In a very momentous start to my new role as Campaign Manager for Youth Initiatives here at Accountable Tech, I accompanied Emma Lembke as she testified before the Senate Judiciary Committee’s Protecting Our Children Online hearing on February 14th. It was my very first day on the job – the sky really is the limit.
Emma, a 20-year Alabama native, and Founder and Executive Director of the LOG OFF Movement, stood before the Judiciary committee to call upon Senators to act and meaningfully regulate tech companies that are willfully harming kids. Most importantly, Emma reminded the senators that they must include kids and teens when they push this agenda. She’s 20 and is already moving mountains in an issue area that legislators are slowly becoming familiar with, all while tech companies are moving fast (and breaking things) in their quest for profit.
How did we get here?
I’ll back up, because I’m new here and some of you may be too – it’s been several months of momentum for safer tech policy that prioritizes kids: multiple legislative bills were introduced over the last year that would hold tech companies accountable for their dangerous features that can harm minors. At the end of 2022, Congress came close to passing some of these bills, like the Kids Online Safety Act (KOSA), that actively legislate towards proactive safety for kids on social media and the internet.
In President Biden’s State of the Union this year, he firmly echoed our call to action: “it’s time to pass bipartisan legislation to stop Big Tech…” And in a rapid turn of events just days after the SOTU, Senators Graham (R) and Durbin (D) convened a hearing in the Senate Judiciary Committee earlier this month to continue this fight. Yes – bipartisan collaboration – you read that right!
Emma’s Power and Bravery
I watched from my seat in the audience of the hearing in what I honestly could only describe as awe, as Emma joined experts and survivor moms including Kristin Bride to demand that Senators stand up to tech companies and make the internet safer by design.
In her testimony, Emma bravely shared her experiences with the detrimental ways that social media impacted her mental health over the course of several of her most formative teen years. She firmly reminded Senators that her story is representative of her generation – Generation Z. Her generation is the first to grow up with the full scope of the internet at their fingertips. And, while social media has the incredible capacity for good, we are only beginning to understand its consequences.

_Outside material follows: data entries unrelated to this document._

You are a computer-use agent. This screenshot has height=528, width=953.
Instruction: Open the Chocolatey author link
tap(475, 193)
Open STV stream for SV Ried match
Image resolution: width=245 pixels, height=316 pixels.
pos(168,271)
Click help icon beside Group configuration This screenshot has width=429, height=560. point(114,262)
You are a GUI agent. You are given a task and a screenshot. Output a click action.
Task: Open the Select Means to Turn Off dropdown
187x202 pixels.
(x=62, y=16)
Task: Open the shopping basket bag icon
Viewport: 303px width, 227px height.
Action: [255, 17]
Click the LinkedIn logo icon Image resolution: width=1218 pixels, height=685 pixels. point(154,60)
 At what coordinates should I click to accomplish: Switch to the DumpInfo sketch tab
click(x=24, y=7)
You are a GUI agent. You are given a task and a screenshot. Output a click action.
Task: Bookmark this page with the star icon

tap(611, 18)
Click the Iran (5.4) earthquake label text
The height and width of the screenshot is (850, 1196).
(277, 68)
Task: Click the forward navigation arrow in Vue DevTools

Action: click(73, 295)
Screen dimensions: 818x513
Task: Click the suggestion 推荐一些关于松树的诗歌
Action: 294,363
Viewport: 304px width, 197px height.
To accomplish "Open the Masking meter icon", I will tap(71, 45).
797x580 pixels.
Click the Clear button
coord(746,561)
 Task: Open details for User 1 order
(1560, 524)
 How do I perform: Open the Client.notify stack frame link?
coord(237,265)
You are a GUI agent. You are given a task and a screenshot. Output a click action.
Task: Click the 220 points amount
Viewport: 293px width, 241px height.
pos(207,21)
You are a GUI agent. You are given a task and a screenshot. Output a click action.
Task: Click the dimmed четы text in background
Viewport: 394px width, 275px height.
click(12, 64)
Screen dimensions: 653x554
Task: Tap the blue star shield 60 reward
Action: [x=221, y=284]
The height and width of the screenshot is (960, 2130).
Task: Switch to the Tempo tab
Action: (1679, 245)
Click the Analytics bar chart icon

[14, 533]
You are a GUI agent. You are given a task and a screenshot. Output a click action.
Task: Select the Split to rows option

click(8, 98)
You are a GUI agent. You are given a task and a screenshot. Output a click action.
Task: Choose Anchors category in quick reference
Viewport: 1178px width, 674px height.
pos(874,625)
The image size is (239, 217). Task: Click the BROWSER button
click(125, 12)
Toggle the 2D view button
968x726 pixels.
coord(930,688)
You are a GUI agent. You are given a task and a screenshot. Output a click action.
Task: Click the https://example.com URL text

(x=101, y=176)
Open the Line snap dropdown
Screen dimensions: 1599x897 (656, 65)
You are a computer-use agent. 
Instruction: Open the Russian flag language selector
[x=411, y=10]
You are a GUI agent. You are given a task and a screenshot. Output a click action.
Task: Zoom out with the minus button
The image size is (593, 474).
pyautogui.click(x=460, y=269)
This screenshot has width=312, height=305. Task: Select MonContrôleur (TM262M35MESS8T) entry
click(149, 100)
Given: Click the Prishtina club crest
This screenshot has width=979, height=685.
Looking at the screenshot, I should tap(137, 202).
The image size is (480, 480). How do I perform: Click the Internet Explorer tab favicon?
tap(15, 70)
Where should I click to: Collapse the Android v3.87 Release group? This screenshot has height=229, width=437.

As a senior in high school, Emma decided to take action for herself, her peers and future generations. She founded the LOG OFF Movement as a high school senior, lobbied lawmakers and organized coalitions of young people in her free time. She has demanded and won a seat at the table on behalf of her generation on one of the biggest political stages, in the same room where judicial nominations are considered and lawmakers are held accountable.
You could feel both the power of her testimony and the respect that the Senators and audience exuded for her bravery and strength. And when adversarial Senators tried to unravel the otherwise collegial hearing, Emma single handedly calmed the whole room. That’s not a hyperbole – when Senator Kennedy attempted to challenge each witness one by one Emma held her ground and stopped the Senator’s line of questioning. The following witness’ answer to the same line of questioning was “I agree with Ms. Lembke.”
At the hearing, Senators requested that Emma return to support this work with them as they push legislation along. As a leader in this issue area, she and her peers will continue to pave the way for legislation at the local and federal levels. It will take collective power and coalition building to stand up to the might of Big Tech companies that are prioritizing their profit over the health and wellbeing of current and future generations of young people.
The UK has already passed common sense reforms to protect kids online, and California was the first US state to unanimously pass a similar bipartisan law. This work is relatively new, but the path ahead is ripe with the potential for real, bipartisan and common sense victories for kids’ safety.
I’m just kicking off my role here at Accountable Tech, but what I know so far is that it’s absolutely imperative that we give kids – those who have been and will be impacted by tech policy – a seat at the table. We must listen to and amplify their stories, and we must help put power behind their incredible work in order to achieve real reform and accountability.